### Exercise objective
A word-for-word transcription of the records is required.

### Stored items from a collection
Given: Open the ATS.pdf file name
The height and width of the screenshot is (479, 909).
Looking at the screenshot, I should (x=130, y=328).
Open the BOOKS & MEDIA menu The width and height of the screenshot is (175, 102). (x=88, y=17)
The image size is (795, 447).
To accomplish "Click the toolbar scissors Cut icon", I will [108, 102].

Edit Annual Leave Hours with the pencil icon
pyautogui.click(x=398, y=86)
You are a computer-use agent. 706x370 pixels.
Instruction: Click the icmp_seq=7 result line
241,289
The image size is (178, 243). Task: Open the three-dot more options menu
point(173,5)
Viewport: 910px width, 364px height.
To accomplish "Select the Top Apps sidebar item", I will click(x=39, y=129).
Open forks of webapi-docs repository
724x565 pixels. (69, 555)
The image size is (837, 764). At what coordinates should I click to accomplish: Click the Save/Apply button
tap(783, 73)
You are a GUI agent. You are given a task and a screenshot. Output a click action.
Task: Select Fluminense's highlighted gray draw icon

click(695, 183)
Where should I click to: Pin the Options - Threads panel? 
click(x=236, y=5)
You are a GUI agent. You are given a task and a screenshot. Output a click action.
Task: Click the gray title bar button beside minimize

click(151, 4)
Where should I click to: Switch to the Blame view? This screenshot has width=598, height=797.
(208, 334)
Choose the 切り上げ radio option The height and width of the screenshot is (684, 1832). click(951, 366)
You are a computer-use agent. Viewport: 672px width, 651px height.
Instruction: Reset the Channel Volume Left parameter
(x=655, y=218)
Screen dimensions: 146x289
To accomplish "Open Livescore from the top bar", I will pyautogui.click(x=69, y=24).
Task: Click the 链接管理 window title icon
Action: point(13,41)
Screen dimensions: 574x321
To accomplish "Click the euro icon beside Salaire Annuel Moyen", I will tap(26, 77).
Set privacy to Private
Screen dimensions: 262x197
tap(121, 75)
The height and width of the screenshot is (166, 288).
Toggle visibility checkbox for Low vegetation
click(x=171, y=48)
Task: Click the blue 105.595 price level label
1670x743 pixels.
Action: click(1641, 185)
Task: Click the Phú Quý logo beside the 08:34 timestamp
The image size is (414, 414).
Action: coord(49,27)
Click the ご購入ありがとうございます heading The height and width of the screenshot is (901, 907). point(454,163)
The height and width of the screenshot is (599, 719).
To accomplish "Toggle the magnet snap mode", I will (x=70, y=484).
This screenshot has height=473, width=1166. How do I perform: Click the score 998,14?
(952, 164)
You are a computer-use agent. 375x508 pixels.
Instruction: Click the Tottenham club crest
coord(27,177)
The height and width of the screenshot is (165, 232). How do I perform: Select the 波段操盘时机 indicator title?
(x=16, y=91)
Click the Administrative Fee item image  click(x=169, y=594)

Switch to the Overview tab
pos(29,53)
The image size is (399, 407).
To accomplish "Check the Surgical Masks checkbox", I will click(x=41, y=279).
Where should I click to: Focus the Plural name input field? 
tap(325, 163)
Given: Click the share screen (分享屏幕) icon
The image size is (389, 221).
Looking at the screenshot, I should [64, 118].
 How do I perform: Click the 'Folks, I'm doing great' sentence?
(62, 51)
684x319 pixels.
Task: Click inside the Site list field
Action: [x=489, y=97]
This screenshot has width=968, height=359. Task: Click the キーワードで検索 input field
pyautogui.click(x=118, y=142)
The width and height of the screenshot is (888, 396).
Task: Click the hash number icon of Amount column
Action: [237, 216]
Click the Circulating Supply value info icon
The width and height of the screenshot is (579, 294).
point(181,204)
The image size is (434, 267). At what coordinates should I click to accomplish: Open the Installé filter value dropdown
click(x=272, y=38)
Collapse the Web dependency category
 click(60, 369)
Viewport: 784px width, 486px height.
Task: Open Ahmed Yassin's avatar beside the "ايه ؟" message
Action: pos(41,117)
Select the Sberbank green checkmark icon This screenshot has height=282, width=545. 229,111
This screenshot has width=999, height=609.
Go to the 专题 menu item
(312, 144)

### Solution for this exercise
Given: Open the ATS.pdf file name
The height and width of the screenshot is (479, 909).
Looking at the screenshot, I should (x=130, y=328).
Open the BOOKS & MEDIA menu The width and height of the screenshot is (175, 102). (x=88, y=17)
The image size is (795, 447).
To accomplish "Click the toolbar scissors Cut icon", I will [108, 102].

Edit Annual Leave Hours with the pencil icon
pyautogui.click(x=398, y=86)
You are a computer-use agent. 706x370 pixels.
Instruction: Click the icmp_seq=7 result line
241,289
The image size is (178, 243). Task: Open the three-dot more options menu
point(173,5)
Viewport: 910px width, 364px height.
To accomplish "Select the Top Apps sidebar item", I will click(x=39, y=129).
Open forks of webapi-docs repository
724x565 pixels. (69, 555)
The image size is (837, 764). At what coordinates should I click to accomplish: Click the Save/Apply button
tap(783, 73)
You are a GUI agent. You are given a task and a screenshot. Output a click action.
Task: Select Fluminense's highlighted gray draw icon

click(695, 183)
Where should I click to: Pin the Options - Threads panel? 
click(x=236, y=5)
You are a GUI agent. You are given a task and a screenshot. Output a click action.
Task: Click the gray title bar button beside minimize

click(151, 4)
Where should I click to: Switch to the Blame view? This screenshot has width=598, height=797.
(208, 334)
Choose the 切り上げ radio option The height and width of the screenshot is (684, 1832). click(951, 366)
You are a computer-use agent. Viewport: 672px width, 651px height.
Instruction: Reset the Channel Volume Left parameter
(x=655, y=218)
Screen dimensions: 146x289
To accomplish "Open Livescore from the top bar", I will pyautogui.click(x=69, y=24).
Task: Click the 链接管理 window title icon
Action: point(13,41)
Screen dimensions: 574x321
To accomplish "Click the euro icon beside Salaire Annuel Moyen", I will tap(26, 77).
Set privacy to Private
Screen dimensions: 262x197
tap(121, 75)
The height and width of the screenshot is (166, 288).
Toggle visibility checkbox for Low vegetation
click(x=171, y=48)
Task: Click the blue 105.595 price level label
1670x743 pixels.
Action: click(1641, 185)
Task: Click the Phú Quý logo beside the 08:34 timestamp
The image size is (414, 414).
Action: coord(49,27)
Click the ご購入ありがとうございます heading The height and width of the screenshot is (901, 907). point(454,163)
The height and width of the screenshot is (599, 719).
To accomplish "Toggle the magnet snap mode", I will (x=70, y=484).
This screenshot has height=473, width=1166. How do I perform: Click the score 998,14?
(952, 164)
You are a computer-use agent. 375x508 pixels.
Instruction: Click the Tottenham club crest
coord(27,177)
The height and width of the screenshot is (165, 232). How do I perform: Select the 波段操盘时机 indicator title?
(x=16, y=91)
Click the Administrative Fee item image  click(x=169, y=594)

Switch to the Overview tab
pos(29,53)
The image size is (399, 407).
To accomplish "Check the Surgical Masks checkbox", I will click(x=41, y=279).
Where should I click to: Focus the Plural name input field? 
tap(325, 163)
Given: Click the share screen (分享屏幕) icon
The image size is (389, 221).
Looking at the screenshot, I should [64, 118].
 How do I perform: Click the 'Folks, I'm doing great' sentence?
(62, 51)
684x319 pixels.
Task: Click inside the Site list field
Action: [x=489, y=97]
This screenshot has width=968, height=359. Task: Click the キーワードで検索 input field
pyautogui.click(x=118, y=142)
The width and height of the screenshot is (888, 396).
Task: Click the hash number icon of Amount column
Action: [237, 216]
Click the Circulating Supply value info icon
The width and height of the screenshot is (579, 294).
point(181,204)
The image size is (434, 267). At what coordinates should I click to accomplish: Open the Installé filter value dropdown
click(x=272, y=38)
Collapse the Web dependency category
 click(60, 369)
Viewport: 784px width, 486px height.
Task: Open Ahmed Yassin's avatar beside the "ايه ؟" message
Action: pos(41,117)
Select the Sberbank green checkmark icon This screenshot has height=282, width=545. 229,111
This screenshot has width=999, height=609.
Go to the 专题 menu item
(312, 144)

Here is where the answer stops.